Arthur Conan Doyle to Herbert Stone, 1897
Arthur Conan Doyle had visited Chicago during his 1894 lecture tour of the United States and Canada. In this letter to Herbert S. Stone, cofounder of the influential publishing house Stone & Kimball, Doyle indicates that he had met and befriended some of the city’s leading intellectuals and artists. He specifically names Franklin Head, a banker and patron of the arts; Herbert’s father Melville, founder of the Chicago Daily News and general manager of the Associated Press; Eugene Field, a popular journalist and poet; and Isaac E. Scott, a noted furniture designer.
Perhaps the most striking feature of Doyle’s letter, however, is the whimsical cartoon that Doyle has drawn in the margins. Stick figures representing the two men convey a sense of Doyle’s playfulness as well as his fondness for Stone. Doyle seems to suggest that, despite the great distance separating them, such modern technologies as steamships and the transatlantic cable continued to connect them. Thus in addition to underscoring Chicago’s status as an important destination for foreign authors and artists when they toured the United States, Doyle’s letter also reveals the growing perception that new technologies were making international travel and communication much easier.

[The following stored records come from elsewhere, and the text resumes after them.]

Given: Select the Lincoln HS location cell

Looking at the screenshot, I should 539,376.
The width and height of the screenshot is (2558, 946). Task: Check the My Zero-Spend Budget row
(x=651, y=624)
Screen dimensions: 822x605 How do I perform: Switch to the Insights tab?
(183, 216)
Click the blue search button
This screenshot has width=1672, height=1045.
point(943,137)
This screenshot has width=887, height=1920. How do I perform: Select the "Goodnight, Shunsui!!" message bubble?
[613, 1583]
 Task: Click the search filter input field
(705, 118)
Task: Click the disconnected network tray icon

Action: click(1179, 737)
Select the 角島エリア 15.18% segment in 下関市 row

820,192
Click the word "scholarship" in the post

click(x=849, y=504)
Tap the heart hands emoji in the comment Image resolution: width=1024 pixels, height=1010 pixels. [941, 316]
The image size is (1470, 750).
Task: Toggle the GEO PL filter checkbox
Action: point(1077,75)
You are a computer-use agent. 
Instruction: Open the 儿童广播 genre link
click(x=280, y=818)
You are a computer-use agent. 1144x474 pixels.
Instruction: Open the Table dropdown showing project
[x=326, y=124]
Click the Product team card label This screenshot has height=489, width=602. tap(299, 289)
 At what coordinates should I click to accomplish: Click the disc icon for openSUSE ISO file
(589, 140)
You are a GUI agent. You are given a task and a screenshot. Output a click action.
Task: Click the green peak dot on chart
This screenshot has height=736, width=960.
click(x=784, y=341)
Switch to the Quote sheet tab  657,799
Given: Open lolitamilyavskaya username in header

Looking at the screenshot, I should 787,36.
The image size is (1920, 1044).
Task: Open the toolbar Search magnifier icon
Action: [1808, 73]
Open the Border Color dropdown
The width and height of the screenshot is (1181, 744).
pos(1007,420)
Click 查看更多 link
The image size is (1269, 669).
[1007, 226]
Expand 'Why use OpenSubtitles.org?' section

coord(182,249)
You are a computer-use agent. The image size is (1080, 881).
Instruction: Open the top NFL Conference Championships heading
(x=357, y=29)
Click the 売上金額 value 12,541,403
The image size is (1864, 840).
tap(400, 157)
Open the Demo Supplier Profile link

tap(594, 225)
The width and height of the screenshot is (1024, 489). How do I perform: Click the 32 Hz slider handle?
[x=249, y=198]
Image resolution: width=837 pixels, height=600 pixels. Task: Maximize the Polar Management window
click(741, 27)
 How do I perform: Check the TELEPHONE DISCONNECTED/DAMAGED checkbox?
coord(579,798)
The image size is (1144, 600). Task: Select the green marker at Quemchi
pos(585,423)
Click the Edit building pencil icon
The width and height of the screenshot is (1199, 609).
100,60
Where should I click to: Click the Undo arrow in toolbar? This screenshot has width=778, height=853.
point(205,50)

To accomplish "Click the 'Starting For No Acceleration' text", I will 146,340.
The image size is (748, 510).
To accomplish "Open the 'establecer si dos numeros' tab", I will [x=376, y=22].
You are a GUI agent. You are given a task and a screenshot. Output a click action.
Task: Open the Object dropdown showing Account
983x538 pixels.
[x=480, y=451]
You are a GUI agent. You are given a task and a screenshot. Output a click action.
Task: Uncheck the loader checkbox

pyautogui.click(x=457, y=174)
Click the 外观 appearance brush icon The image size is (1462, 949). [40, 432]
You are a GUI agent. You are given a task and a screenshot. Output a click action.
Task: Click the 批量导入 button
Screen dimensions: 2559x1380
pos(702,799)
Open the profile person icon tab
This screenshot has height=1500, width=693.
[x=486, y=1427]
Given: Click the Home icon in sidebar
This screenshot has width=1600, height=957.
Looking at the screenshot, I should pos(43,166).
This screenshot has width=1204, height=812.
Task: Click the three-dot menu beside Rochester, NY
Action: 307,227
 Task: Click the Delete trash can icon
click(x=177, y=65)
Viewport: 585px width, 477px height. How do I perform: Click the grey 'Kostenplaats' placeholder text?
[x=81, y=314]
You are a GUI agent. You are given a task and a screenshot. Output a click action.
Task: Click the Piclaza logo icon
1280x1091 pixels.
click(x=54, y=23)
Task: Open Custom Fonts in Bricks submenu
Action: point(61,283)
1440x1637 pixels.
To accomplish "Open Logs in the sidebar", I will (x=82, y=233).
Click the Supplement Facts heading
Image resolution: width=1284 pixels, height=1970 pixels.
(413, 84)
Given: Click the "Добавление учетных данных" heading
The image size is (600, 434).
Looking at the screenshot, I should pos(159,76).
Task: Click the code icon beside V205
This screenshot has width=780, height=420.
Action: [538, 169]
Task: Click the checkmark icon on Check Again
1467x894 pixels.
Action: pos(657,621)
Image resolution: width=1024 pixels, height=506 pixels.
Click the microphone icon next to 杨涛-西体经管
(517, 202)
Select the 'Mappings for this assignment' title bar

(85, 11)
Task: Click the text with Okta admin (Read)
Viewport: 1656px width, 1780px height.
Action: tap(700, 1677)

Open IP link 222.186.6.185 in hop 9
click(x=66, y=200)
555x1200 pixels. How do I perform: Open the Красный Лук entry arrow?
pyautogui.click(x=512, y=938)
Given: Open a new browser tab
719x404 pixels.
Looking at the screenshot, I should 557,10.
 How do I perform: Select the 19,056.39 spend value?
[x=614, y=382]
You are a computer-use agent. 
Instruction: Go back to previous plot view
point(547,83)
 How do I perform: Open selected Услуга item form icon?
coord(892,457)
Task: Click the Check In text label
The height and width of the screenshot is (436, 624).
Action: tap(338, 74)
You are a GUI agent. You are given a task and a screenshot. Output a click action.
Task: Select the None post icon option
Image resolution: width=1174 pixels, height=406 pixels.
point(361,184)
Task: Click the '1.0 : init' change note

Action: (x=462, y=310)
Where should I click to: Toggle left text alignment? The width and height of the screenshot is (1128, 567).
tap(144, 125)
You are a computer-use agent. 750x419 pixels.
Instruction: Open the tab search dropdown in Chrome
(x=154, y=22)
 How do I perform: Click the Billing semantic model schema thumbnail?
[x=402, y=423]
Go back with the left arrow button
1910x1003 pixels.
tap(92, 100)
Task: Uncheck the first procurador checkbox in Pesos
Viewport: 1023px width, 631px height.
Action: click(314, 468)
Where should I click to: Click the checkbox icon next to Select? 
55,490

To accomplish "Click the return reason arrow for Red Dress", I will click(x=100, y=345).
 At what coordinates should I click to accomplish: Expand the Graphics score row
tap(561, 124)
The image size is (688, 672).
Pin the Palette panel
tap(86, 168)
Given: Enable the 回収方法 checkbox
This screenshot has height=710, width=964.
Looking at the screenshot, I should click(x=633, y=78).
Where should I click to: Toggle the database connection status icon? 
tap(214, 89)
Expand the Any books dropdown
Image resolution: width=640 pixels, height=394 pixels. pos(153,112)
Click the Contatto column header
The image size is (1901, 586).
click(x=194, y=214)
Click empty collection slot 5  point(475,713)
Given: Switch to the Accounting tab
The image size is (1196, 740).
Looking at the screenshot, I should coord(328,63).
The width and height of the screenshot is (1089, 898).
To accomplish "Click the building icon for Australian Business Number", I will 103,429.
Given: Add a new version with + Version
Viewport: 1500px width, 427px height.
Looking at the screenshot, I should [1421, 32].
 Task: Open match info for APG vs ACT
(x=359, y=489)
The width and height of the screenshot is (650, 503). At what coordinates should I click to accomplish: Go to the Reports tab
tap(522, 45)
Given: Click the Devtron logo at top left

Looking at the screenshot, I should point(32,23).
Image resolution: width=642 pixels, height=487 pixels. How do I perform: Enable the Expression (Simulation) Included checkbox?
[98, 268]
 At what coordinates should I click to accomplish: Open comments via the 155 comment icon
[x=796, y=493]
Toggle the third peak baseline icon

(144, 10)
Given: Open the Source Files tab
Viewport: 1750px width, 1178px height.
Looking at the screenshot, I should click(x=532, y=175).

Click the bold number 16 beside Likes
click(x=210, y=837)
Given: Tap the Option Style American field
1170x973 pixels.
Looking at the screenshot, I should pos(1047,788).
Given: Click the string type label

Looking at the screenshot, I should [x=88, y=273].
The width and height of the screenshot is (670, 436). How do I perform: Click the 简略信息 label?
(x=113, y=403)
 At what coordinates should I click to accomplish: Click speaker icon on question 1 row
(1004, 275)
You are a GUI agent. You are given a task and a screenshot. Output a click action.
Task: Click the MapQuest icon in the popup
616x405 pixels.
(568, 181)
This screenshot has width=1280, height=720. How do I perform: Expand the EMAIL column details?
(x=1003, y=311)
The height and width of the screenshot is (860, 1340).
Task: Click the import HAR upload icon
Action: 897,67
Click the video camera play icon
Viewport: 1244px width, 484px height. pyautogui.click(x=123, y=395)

Notably, Doyle’s drawing omits any reference to New York, implying a direct connection between Britain and Chicago instead. Stone certainly would have appreciated this gesture on Doyle’s part because Stone and many of the authors he published viewed Stone’s publishing house—and Chicago’s cultural scene more generally—as an important alternative to the literary establishment in New York and Boston. While Doyle does not appear to have published anything with Stone—though other British authors, such as H.G. Wells and George Bernard Shaw, did—Doyle’s characterization of Stone’s books as “charming” can be viewed as an affirmation of Stone’s efforts to challenge the status quo.